Historic Victory Ends Money Bail Schedule in San Francisco
Judge Issues Injunction to Remove Price Tag on Freedom
Individuals arrested in San Francisco will no longer be assigned a price tag on their freedom. Federal judge Yvonne Gonzalez Rogers issued an injunction that will finally put an end to San Francisco’s discriminatory and arbitrary bail schedule.

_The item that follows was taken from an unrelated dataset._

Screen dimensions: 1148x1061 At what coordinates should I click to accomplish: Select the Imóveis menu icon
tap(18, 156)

The judge agreed with the settlement proposed by Equal Justice Under Law, our partner Latham and Watkins, LLP, and Sheriff Vicky Hennessy, which details how the system will operate moving forward.
Equal Justice Under Law, a national law non-profit based in Washington, D.C., filed its lawsuit to end San Francisco’s unfair use of money bail in October 2015. On March 4, 2019 Judge Gonzalez Rogers declared the city’s bail schedule unconstitutional, and the injunction issued on September 3rd clarifies how the city will end its bail schedule.

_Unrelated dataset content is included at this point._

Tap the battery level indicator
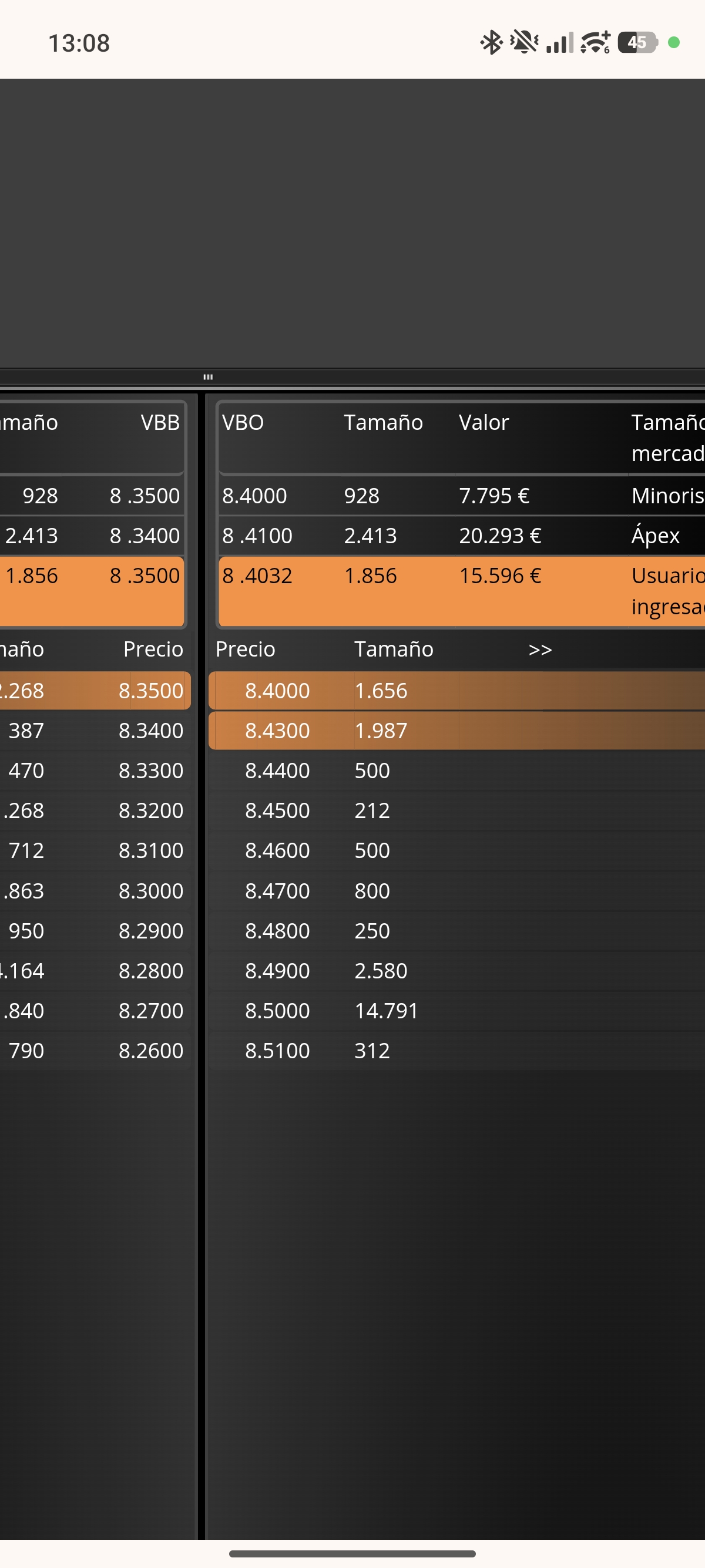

According to the judge’s order, all people who are charged with misdemeanors or non-serious felonies must be released within 18 hours—not just those who could afford to pay money. Law enforcement also has the right to seek an additional 12 hours of detention if they believe someone to be a danger, and the superior court or pre-trial diversion could order that a person remain in jail. Judge Gonzalez Rogers also ordered in the injunction that for serious felonies, individuals will be held until they are seen by a judge, but they may submit an application for consideration of release, which a judge will review. This was one of the primary focuses of the proposed settlement in this case.

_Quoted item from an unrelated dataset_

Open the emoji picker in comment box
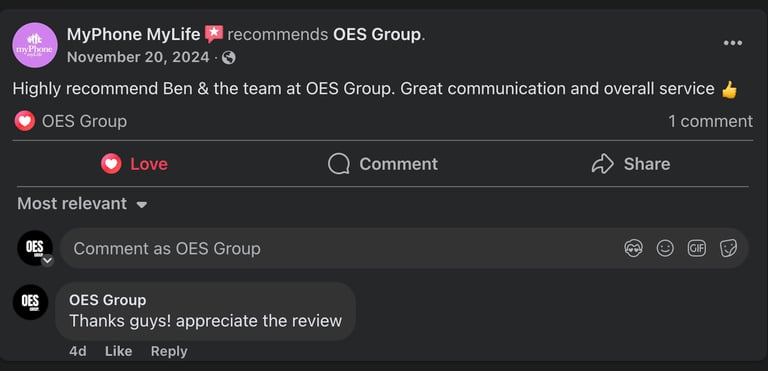The width and height of the screenshot is (768, 371). [665, 248]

Equal Justice Under Law Executive Director, Phil Telfeyan, stated, “Bringing an end to the money bail system is a huge victory for San Franciscans. This means that individuals will no longer be jailed simply because they cannot afford to buy their freedom.” These changes will take effect 180 days from the date of the judge’s ruling. The new policies will only affect people who are arrested after this ruling.
Phil Telfeyan added, “This case has been ongoing for five years, and we are relieved to see an end to the discriminatory and unconstitutional bail system. This is a win for San Francisco, and we hope that other cities and states will soon follow.”